WHAT TO PRODUCE :: Your task is to find every line of the data that holds the string "computer" and copy it.

EXTRACTED MATERIAL ::
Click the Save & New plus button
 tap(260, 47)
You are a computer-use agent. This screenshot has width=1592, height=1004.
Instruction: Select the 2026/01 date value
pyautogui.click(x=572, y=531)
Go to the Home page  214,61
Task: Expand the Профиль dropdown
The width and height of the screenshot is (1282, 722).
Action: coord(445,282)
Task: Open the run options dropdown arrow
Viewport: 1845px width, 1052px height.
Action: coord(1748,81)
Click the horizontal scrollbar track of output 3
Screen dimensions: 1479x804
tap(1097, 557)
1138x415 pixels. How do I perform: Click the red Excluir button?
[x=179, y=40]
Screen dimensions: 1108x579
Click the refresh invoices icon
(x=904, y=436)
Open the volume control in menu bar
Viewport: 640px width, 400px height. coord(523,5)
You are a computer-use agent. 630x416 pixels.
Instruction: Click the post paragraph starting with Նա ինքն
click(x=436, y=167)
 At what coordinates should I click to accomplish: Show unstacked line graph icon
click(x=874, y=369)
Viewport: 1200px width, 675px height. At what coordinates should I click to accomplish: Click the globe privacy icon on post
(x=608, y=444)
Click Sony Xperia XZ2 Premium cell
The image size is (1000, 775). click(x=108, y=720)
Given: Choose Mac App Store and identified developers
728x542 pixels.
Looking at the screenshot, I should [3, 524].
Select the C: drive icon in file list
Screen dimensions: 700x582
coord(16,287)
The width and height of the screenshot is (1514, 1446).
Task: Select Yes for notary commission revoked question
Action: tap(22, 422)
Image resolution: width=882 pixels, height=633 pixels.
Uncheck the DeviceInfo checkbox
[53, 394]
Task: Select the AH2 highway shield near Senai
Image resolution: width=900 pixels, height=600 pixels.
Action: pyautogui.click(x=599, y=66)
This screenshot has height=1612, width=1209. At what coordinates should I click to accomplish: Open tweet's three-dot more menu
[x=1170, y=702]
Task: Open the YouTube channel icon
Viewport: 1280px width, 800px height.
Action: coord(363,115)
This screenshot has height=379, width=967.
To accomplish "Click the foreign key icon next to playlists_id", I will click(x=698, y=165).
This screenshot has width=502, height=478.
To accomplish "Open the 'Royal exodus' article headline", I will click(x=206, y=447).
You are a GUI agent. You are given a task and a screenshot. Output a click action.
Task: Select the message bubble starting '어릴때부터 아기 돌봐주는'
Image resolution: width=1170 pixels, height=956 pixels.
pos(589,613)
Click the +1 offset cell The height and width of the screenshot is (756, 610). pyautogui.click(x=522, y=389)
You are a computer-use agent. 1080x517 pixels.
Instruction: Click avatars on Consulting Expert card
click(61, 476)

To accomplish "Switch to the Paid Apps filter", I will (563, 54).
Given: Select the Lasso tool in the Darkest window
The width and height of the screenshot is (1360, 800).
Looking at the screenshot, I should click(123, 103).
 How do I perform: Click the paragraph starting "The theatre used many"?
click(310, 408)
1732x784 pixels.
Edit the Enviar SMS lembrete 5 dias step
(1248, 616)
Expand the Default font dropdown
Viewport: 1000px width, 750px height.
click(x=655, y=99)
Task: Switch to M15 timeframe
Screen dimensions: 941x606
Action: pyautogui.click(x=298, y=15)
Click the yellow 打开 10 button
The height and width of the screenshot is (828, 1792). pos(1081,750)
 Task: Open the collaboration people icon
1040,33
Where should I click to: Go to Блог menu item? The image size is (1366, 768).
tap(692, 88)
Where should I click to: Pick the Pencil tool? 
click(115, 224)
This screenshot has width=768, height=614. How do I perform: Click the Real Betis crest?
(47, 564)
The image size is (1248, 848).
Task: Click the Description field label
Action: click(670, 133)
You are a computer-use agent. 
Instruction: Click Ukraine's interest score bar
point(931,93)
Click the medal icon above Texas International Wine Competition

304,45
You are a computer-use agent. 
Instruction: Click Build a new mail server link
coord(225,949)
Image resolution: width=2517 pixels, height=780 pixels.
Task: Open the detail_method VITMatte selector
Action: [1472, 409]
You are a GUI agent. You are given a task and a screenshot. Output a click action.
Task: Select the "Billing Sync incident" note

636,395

WRITTEN ANSWER ::
You are a computer-use agent. This screenshot has width=1592, height=1004.
You are a computer-use agent. 630x416 pixels.
You are a computer-use agent. 1080x517 pixels.
You are a computer-use agent. 
You are a computer-use agent. 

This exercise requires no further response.